Petry’s novel, by contrast, keeps readers out. The obvious unreliability of the semi-omniscient first-person narrator creates distance rather than closeness; it puts readers in the uneasy position of not knowing who the fool is. What reviewers interpreted as “illogic” in Petry’s novel may actually have been a direct challenge to readers’ perceptions of the neutrality of whiteness and maleness. Despite his confidence in himself as a dispassionate observer, readers see that he doesn’t have the insight—or authority—that he claims his “average”-ness gives him, where “average” is further broken down into white, male, and “having a prejudice

against women” (1). By contrast, the antiracism in McCarthy’s novel affirms racially privileged perceptions of how race and racism work; scenes depict white elitists casually tossing out racial slurs, and the jaded white protagonist is herself prone to uncharitable ruminations on nonwhite people as monolithic groups, but their bigotry is presented as yet another iteration of their foolish arrogance by a winking omniscient narrator sharing an eyeroll with readers, as if the nonsense of systemic racism has been well-mastered by the intelligent general interest reader who bought McCarthy’s books.
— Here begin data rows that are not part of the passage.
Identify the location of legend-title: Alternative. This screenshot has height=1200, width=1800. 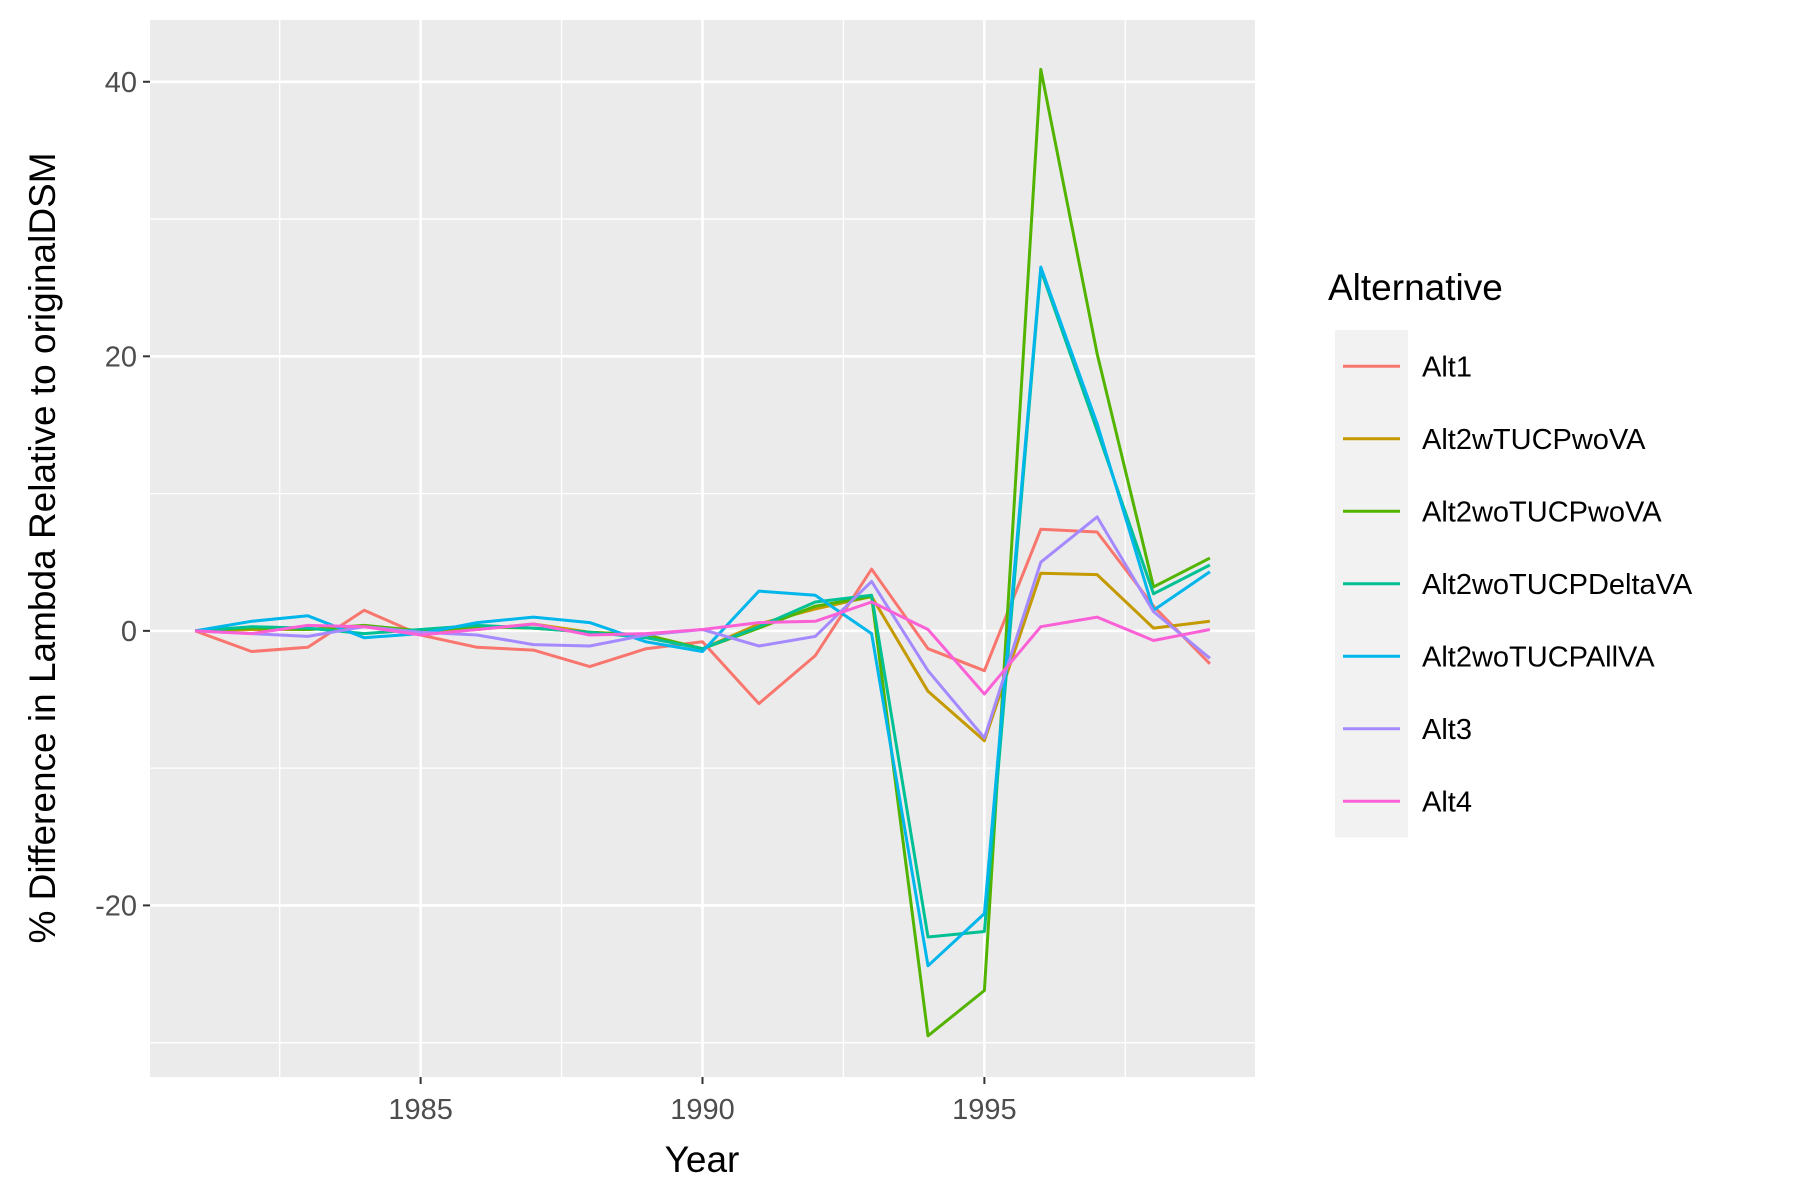
(1416, 288).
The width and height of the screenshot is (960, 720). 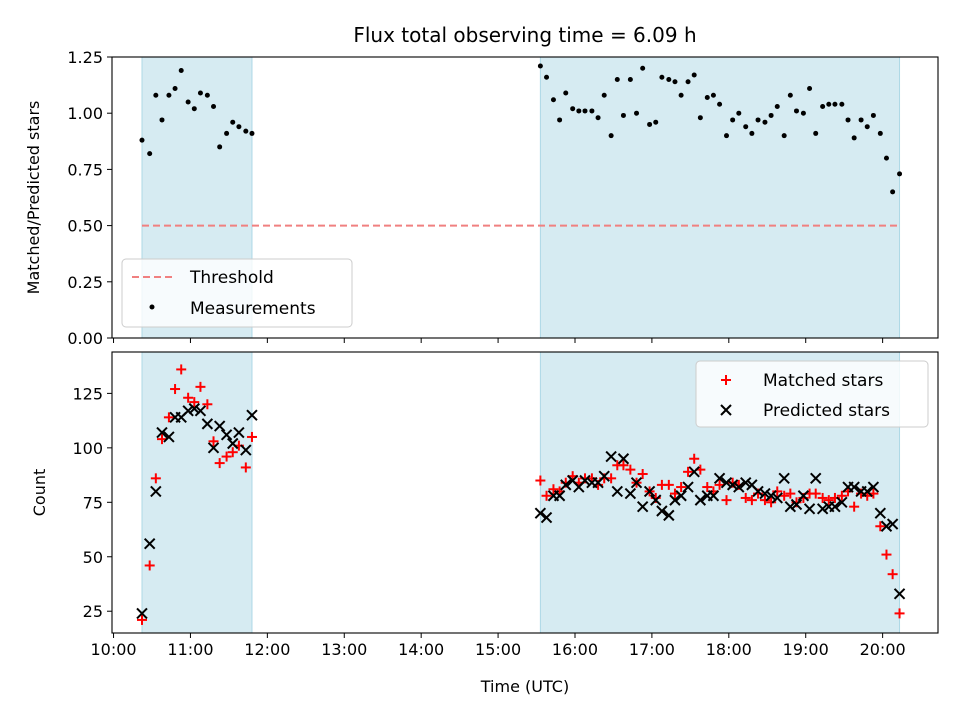 What do you see at coordinates (85, 58) in the screenshot?
I see `y-tick-label: 1.25` at bounding box center [85, 58].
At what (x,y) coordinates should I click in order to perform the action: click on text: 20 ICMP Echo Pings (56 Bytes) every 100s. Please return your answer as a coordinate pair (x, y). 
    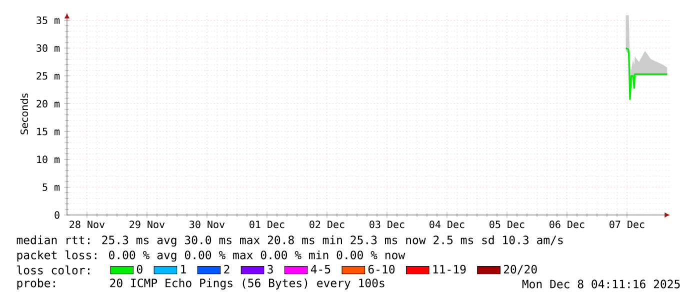
    Looking at the image, I should click on (247, 284).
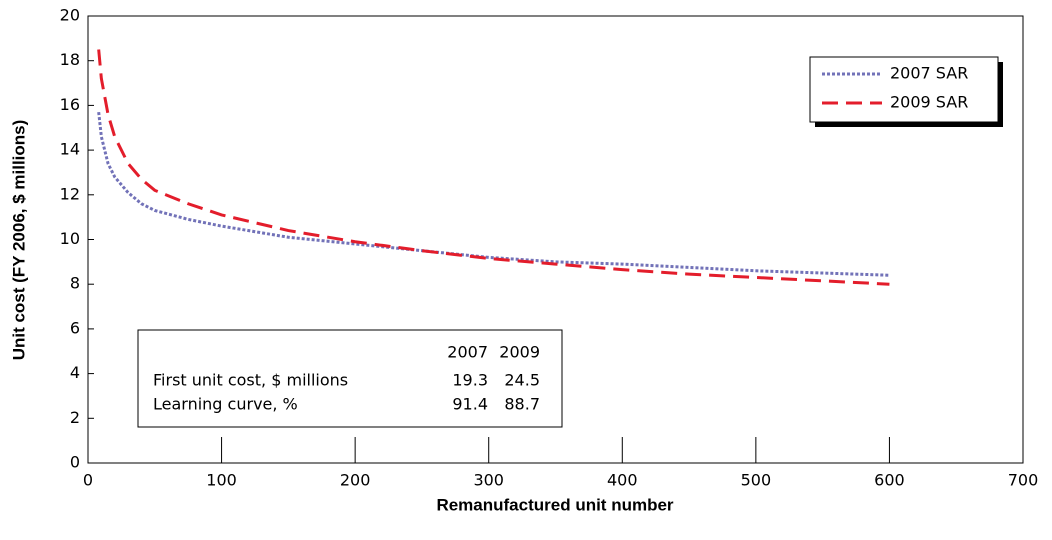  I want to click on x-tick-label: 700, so click(1024, 480).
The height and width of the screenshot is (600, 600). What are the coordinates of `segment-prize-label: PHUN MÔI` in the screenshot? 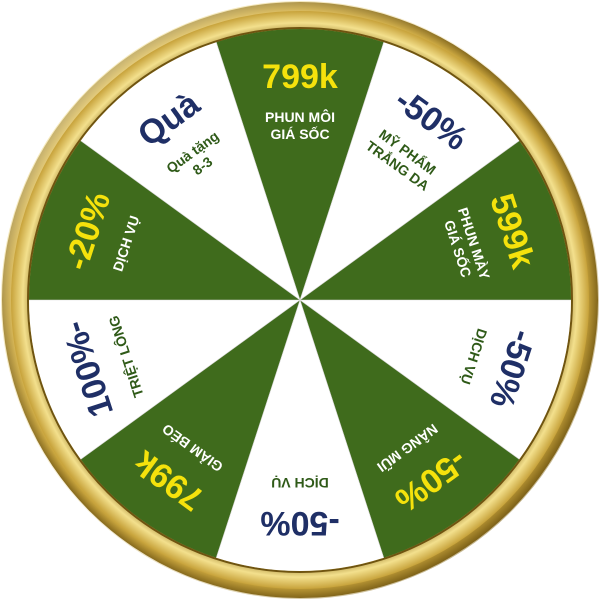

Petry forecloses the possibility for white—for any—readers to align themselves with her through her anti-narrator. But prompting skepticism of an obviously weak narrator who cites only his constituent identity markers as his qualifications in A Country Place has implications for the proliferation of other, similar narrators—say, a narrator like Nick

Carraway and his opening treatise on his credentials as an objective observer of the intrigue that plagued the supposedly less-average people around him. Though A Country Place could be considered a failure of middlebrowism, the conditions and process of its failure reveal much about what postwar middlebrow audiences found important—for what Petry got wrong was that ever-important balance between criticism and affirmation of the American middle class.